Echo Protocol Hack May Have Stemmed From Stolen Admin Key, Not Smart Contract Flaw

The hack of Monad-based decentralized finance project Echo Protocol may have been caused by a stolen administrator private key rather than a smart contract flaw.

Cointelegraph reported on May 19 that blockchain developer Marioo described the incident as a compromised admin private key, not a smart contract bug. In his analysis, the breach was closer to an operational failure than a technical defect.

Blockchain security firms PeckShield and Lookonchain had earlier reported that the attacker minted about 1,000 eBTC on Echo Protocol without authorization. The losses are estimated at about $76.7 million.

Marioo said the eBTC contract itself functioned as designed. He cited a single-admin signature structure, the absence of a timelock, no minting cap and insufficient vetting of new collateral as factors behind the incident.

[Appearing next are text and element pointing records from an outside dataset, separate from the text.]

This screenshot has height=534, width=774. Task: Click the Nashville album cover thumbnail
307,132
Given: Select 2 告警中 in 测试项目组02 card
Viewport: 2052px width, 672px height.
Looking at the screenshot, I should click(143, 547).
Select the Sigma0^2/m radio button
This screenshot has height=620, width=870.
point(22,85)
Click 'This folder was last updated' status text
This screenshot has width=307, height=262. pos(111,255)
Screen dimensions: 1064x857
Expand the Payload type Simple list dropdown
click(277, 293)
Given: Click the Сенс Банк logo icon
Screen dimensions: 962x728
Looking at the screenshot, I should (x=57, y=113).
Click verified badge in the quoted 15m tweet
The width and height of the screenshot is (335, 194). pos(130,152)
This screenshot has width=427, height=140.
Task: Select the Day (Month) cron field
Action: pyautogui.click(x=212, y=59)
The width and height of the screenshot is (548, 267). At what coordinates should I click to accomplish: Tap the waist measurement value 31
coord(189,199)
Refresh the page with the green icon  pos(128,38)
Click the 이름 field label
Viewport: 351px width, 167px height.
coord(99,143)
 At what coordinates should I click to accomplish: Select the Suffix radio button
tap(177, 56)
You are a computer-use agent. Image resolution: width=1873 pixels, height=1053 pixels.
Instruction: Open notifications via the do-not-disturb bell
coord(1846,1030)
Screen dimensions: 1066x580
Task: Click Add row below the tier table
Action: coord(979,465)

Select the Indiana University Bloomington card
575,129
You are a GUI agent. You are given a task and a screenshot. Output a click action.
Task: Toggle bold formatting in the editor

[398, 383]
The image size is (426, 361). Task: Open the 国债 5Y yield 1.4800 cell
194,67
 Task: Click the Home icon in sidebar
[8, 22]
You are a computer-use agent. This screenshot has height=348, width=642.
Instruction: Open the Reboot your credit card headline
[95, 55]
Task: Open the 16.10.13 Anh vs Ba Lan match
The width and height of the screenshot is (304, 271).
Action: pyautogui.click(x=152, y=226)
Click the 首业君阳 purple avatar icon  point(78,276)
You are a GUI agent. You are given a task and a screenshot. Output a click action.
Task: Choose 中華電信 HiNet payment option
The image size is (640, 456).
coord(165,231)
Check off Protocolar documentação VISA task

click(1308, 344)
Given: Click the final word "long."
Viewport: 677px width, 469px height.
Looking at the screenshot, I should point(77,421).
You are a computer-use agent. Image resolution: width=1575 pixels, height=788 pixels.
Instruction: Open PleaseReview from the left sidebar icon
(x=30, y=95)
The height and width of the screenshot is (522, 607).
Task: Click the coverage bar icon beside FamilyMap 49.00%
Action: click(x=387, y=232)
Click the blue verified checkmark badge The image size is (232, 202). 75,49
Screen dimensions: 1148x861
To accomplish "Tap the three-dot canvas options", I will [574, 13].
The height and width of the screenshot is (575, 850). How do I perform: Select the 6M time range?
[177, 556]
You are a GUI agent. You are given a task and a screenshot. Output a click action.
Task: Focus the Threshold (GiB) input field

The hacker deposited about 45 eBTC as collateral on Curvance, a DeFi liquidity and lending protocol, and borrowed about 11.3 WBTC. The assets were then bridged to the Ethereum network and exchanged for ETH. About 384 ETH was later moved to Tornado Cash.

According to DeBank, the attacker still holds about 955 eBTC, worth roughly $73 million.

Echo Protocol said it is investigating the security incident tied to its Monad-based bridge and has halted all cross-chain transactions. Curvance also temporarily suspended the related market after detecting unusual activity, but said there were no signs its own smart contracts had been compromised.

Keone Hon, Monad's co-founder, said the network itself was unaffected and continues to operate normally.